In 2003, while working for a roadshow company, she found herself being headhunted for a job in Botswana shortly after her graduation. She spent the next two years enjoying the beauty the country had to offer, attending numerous events and shows, such as the Kuru Dance Festival and Sedibelo Festival of the Bakgatla. This experience was the catalyst for the cultural archivist’s creative venture, registering and launching Chido Advertising as well as seeing the beginnings of what would become Let Them Trust. 

One of Let Them Trust’s early initiatives was the preservation and promotion of ngano to schools in the form of a theatre production, where students would gain the opportunity to perform poetry, music, or dance. Following the success of this scheme, their first one-day performing arts festival was launched, which engaged 12 schools.  

Musasiwa-Gutu tells Document Women more about the Let Them Festival since its debut: “In 2019, we hosted 45 schools and acts that came from SA, Bots, and Malawi. We would work with mentors that would present or perform for the kids, and they would interact with as many as possible in the hope that they learn more about the discipline they wanted to pursue in their future. Each festival would also feature tertiaries and institutions like College Of Music, Music Cross Roads, and Afrikera that would come and exhibit to give students who were completing school a solid idea of where they could go to pursue their careers.” 

The COVID-19 pandemic expanded LTT’s operations online in 2020 and 2021 when they held their first-ever virtual festivals. The digital edition of the Let Them Festival covers poetry, music, visual art, dance and theatre as creative mediums in which young people aged 9 to 19 can engage. These art forms are used to inform young people on social issues like education, substance abuse and mental health, gender-based violence, unity and climate change in a fun and exciting way. 

Art trusts like Musasiwa-Gutu’s play an integral role in the discoverability of young artists, many of whom have gone on to perform outside of Zimbabwe. Now-nationally celebrated musicians, like Tamy Moyo and Tendai Mavenge (Zimbabwe’s youngest mbira recording artist), found their grounding on Let Them stages as teenagers. 

Last year’s youth cohort not only got the opportunity to showcase their art but was featured in cinematic shorts filmed by award-winning production company Visual Sensations, led by Director Zen The Master. These videos also included 25 influencers and celebrities across the country, platforming emerging talent to the national arts sphere and beyond, as well as developing their portfolios and business skills for future opportunities. 

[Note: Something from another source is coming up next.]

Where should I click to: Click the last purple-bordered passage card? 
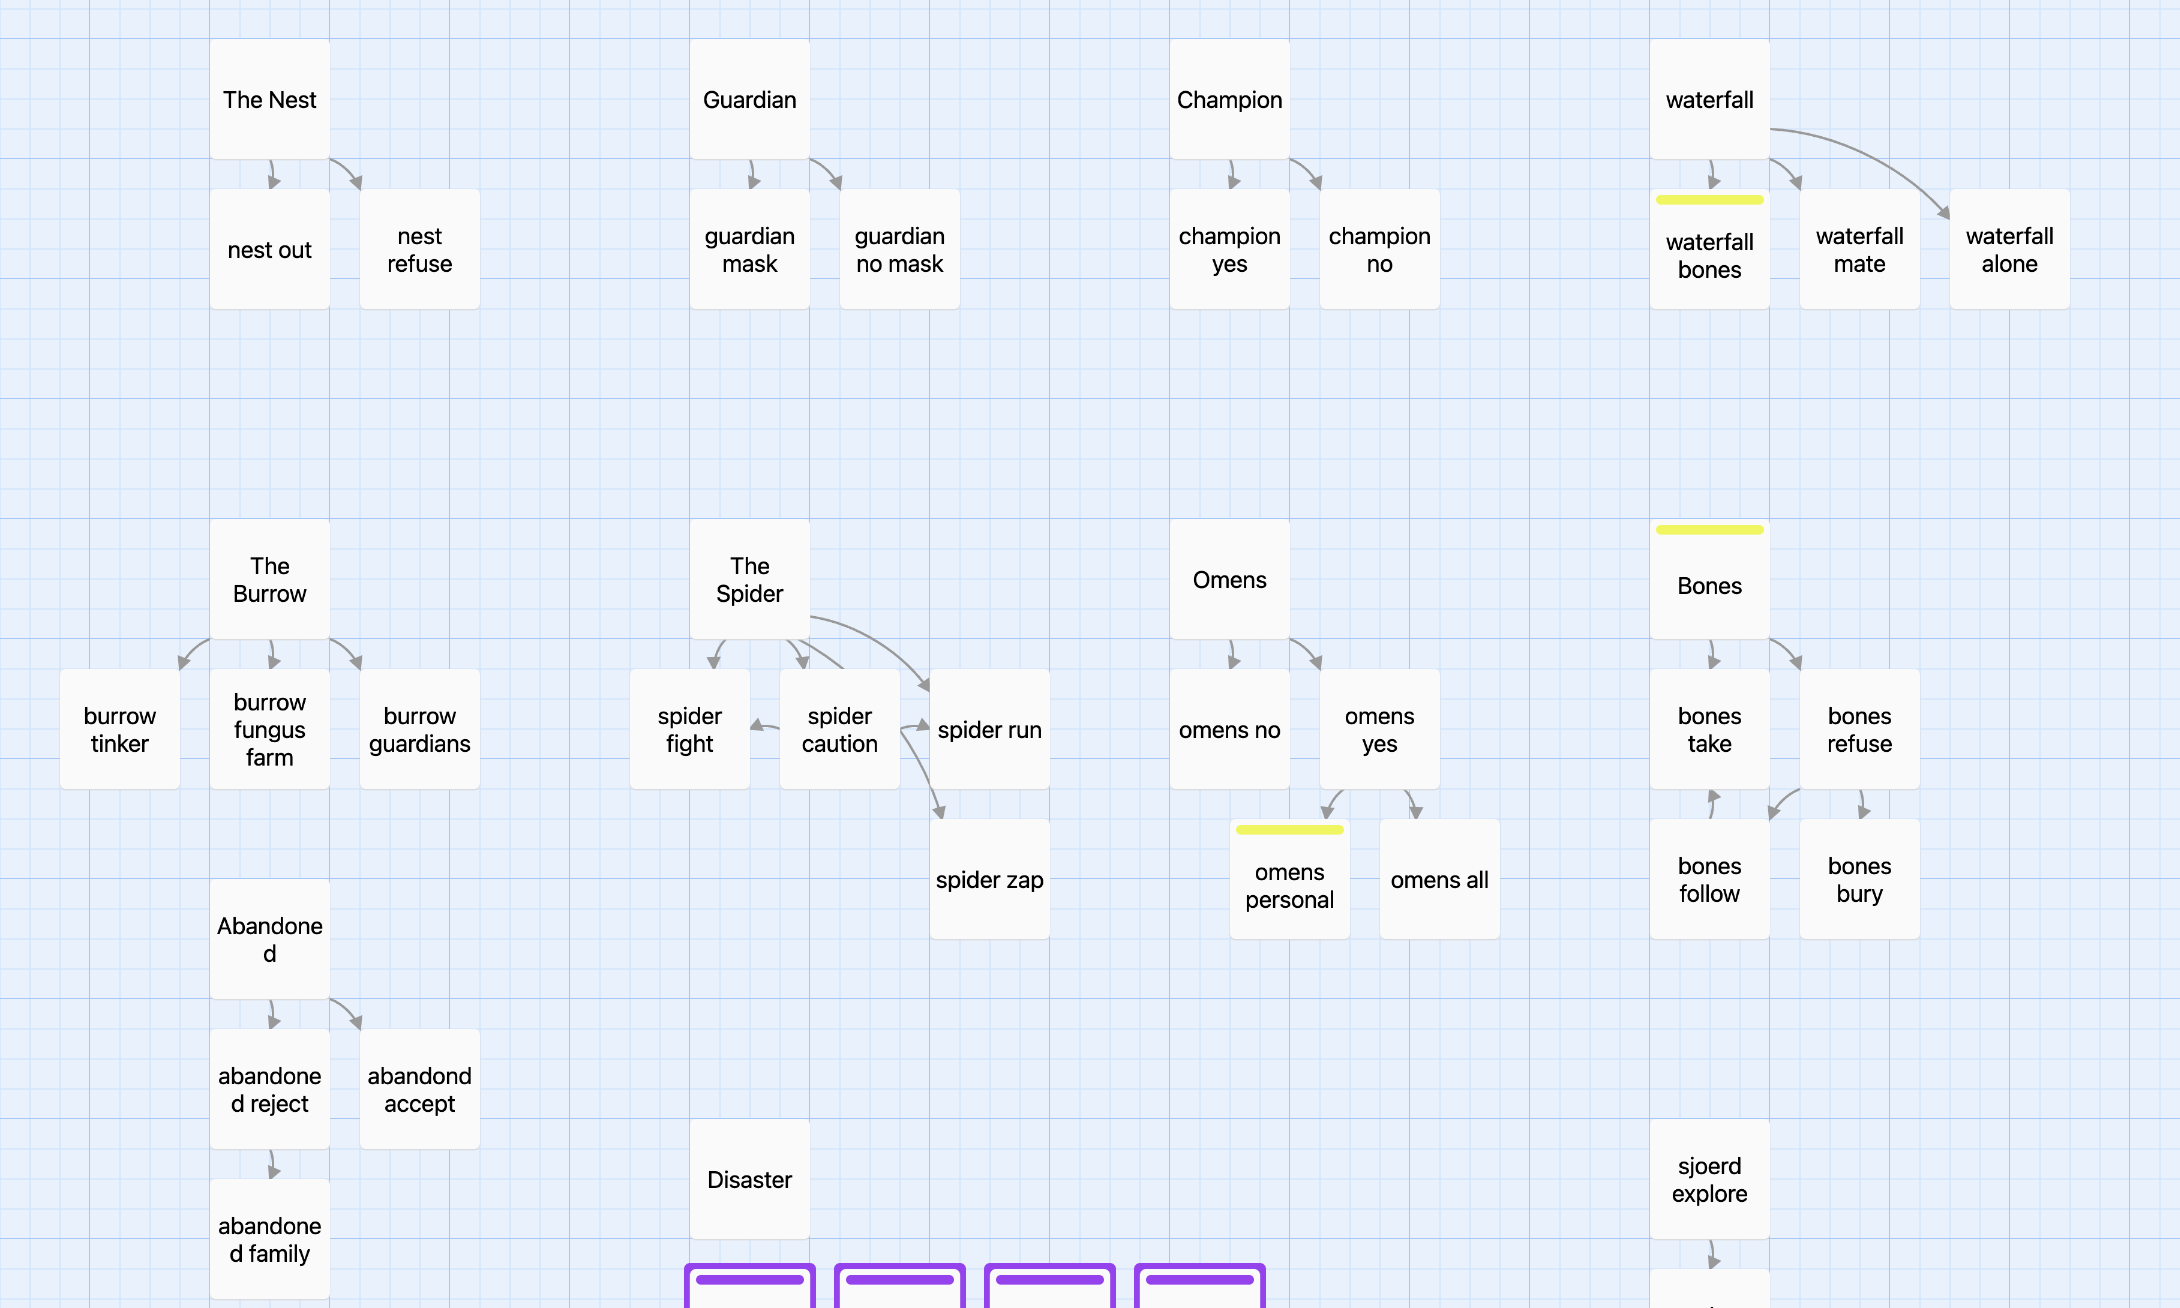click(1200, 1286)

Before this year's festival on the 30th of July, Musasiwa-Gutu shared with us her hopes, “This year we are celebrating the 10th anniversary on our Village land for the first time. We are more educated, and with all the learning from last year and the fact that we have streamlined it a little from last year, I trust it will be even bigger, more educative, and entertaining. We have a great team we are working with and I am so grateful to everyone that has been involved in our process year on end, from volunteers to subsidised rates to partnerships, some of which have run for years and some new. Together we will continue to grow and do all we can for the youth.”

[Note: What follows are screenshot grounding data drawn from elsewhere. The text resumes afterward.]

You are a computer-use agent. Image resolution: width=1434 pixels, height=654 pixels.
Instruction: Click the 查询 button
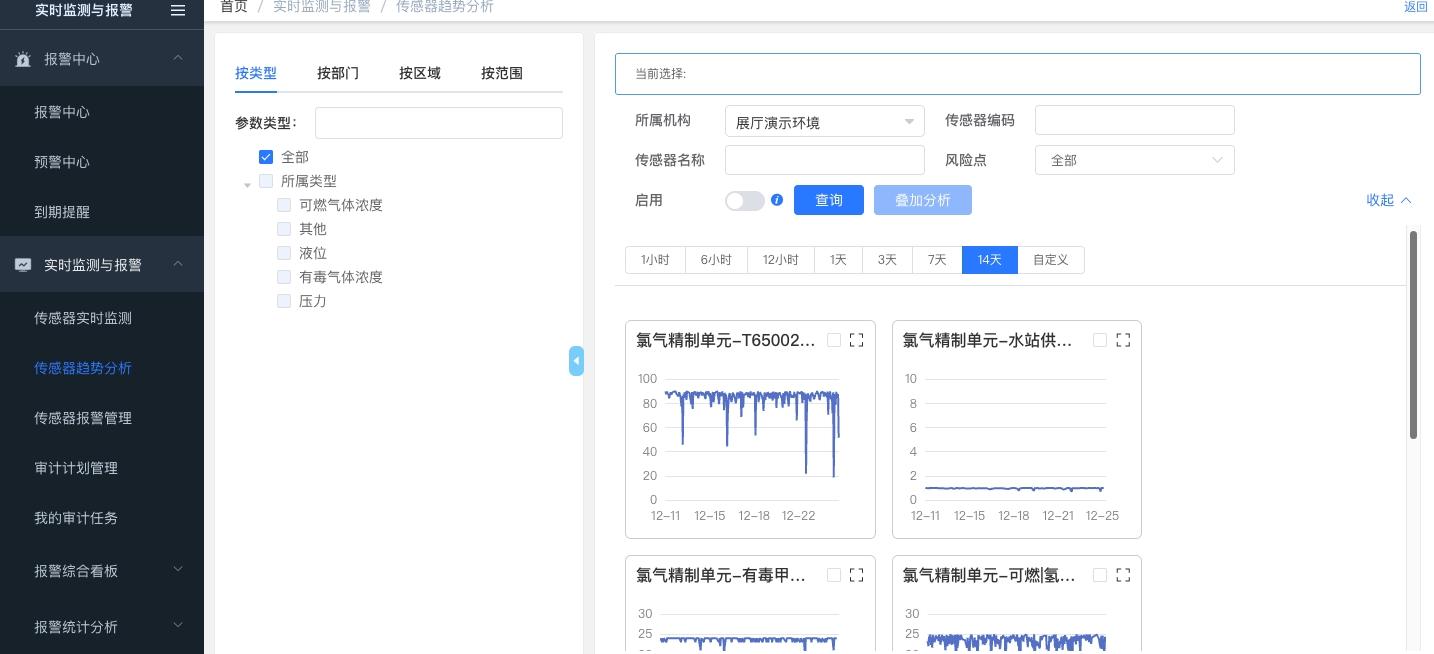[828, 200]
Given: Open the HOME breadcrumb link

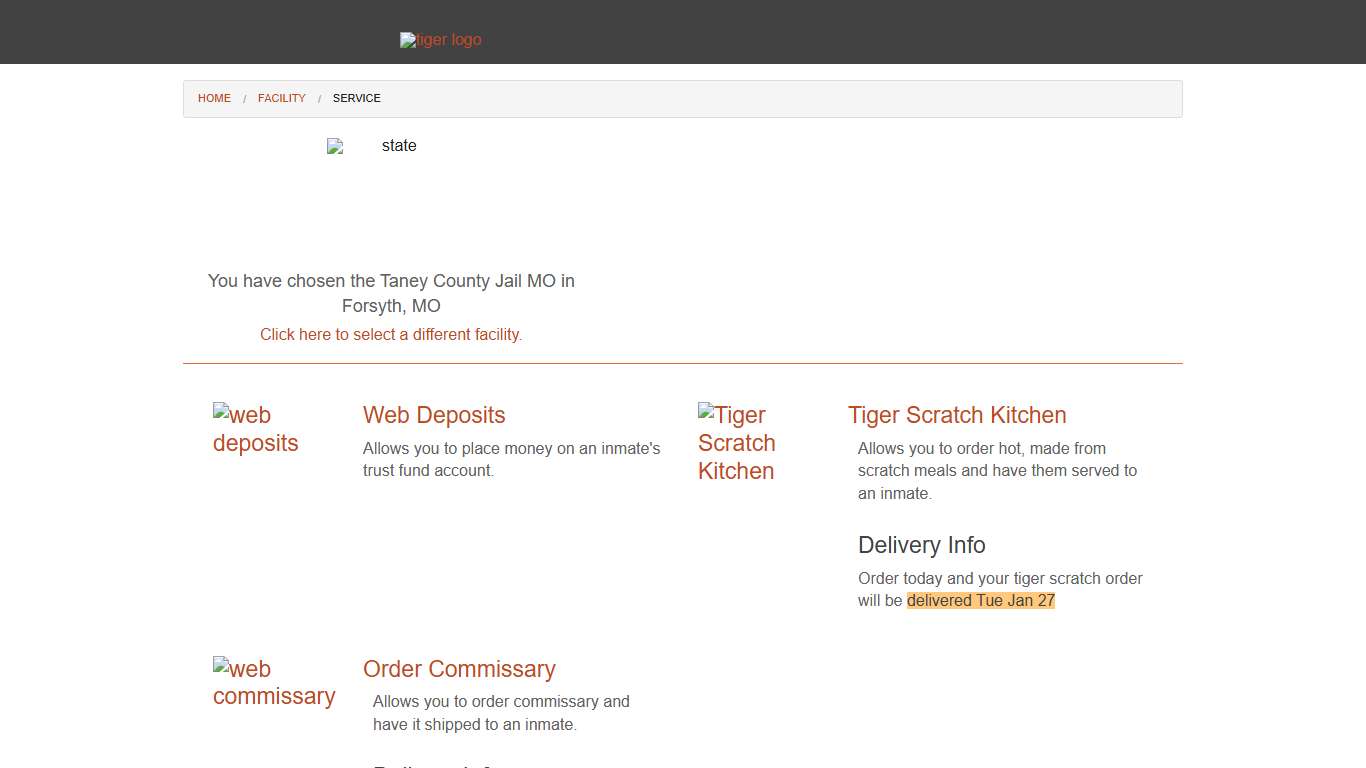Looking at the screenshot, I should coord(214,98).
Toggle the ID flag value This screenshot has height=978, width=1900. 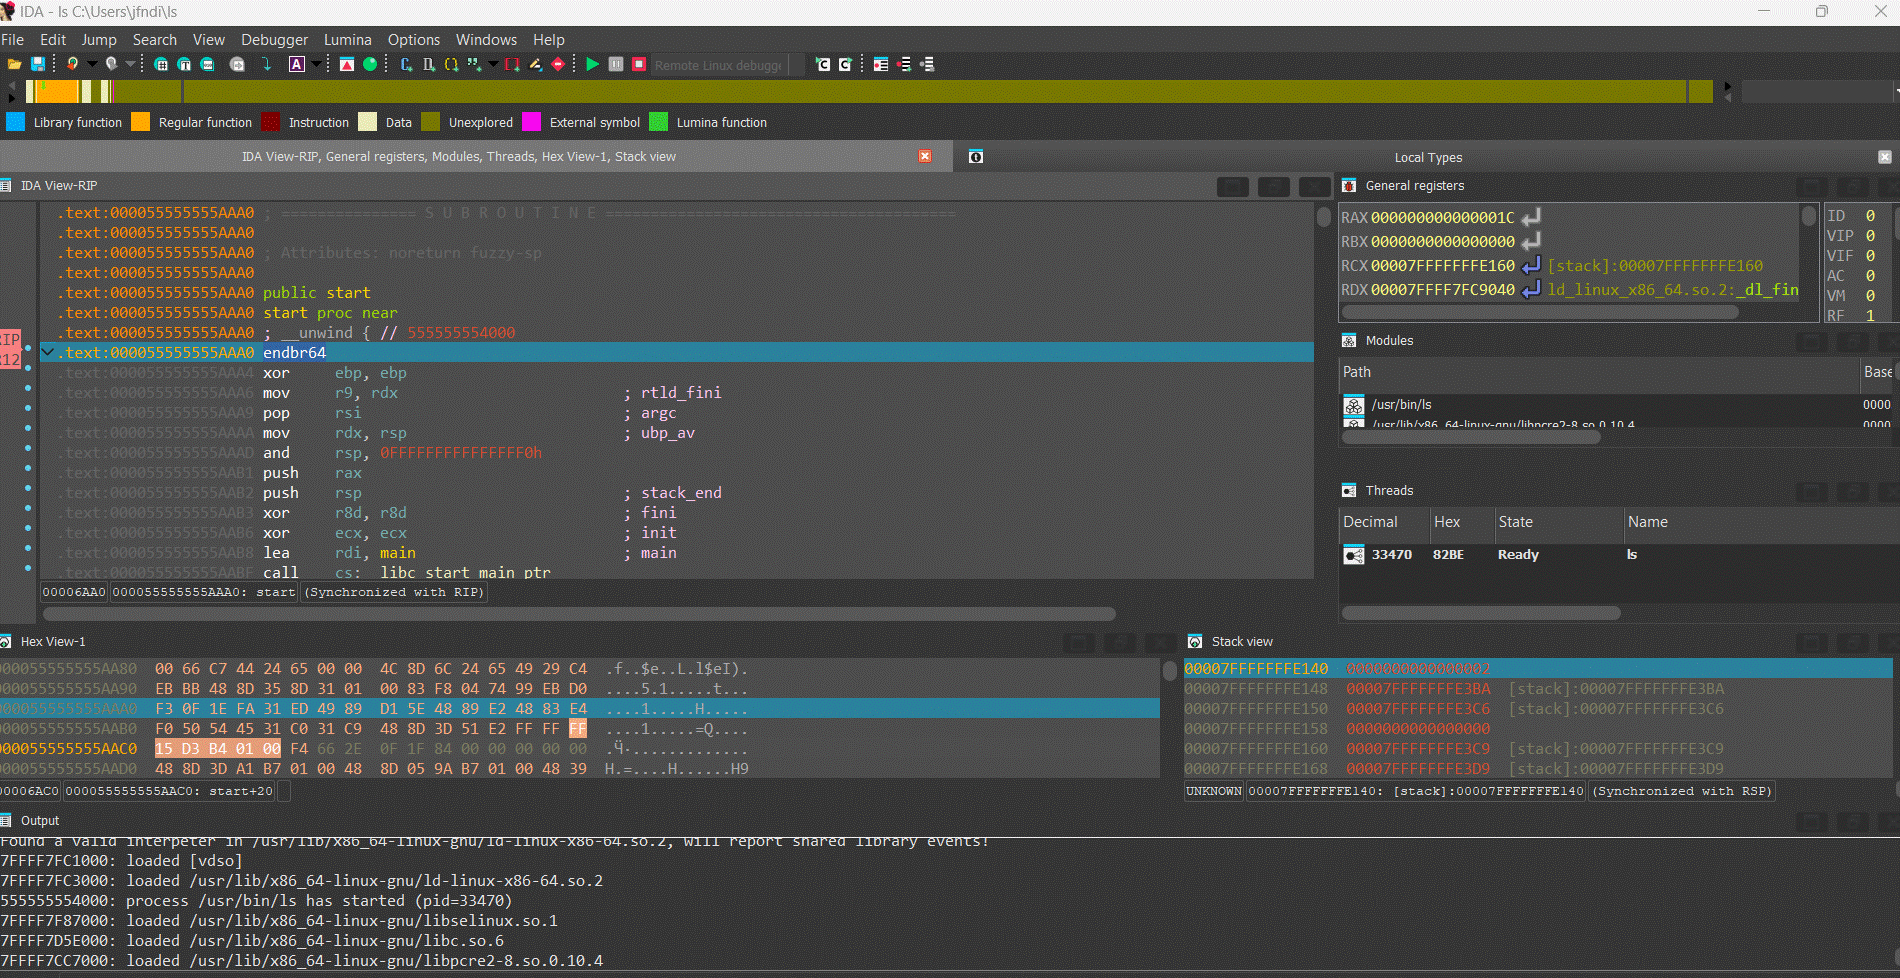(1869, 216)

Speaking on the future of LET THEM Trust, she says, “As a child-oriented creative, educational and cultural initiative, we aim to continue to create platforms for young people to groom and showcase their artistic talent and most importantly use their voices to initiate change and development on issues affecting them. This is why the village is so important. We believe through peer-to-peer interaction this project is going to shift young people’s mindsets, attitudes, and choices. The village will not only allow kids to have a space to grow their skillset but provide them with the partnerships and networks they need to develop a successful career in the arts.”

From the beginning of our history, art has not only been our way of life but an intrinsic part of our language and form of expression. The Let Them Village is an ambitious effort to reconnect us to our past as well as bring forward a more lucrative creative future for young Zimbabwean artists.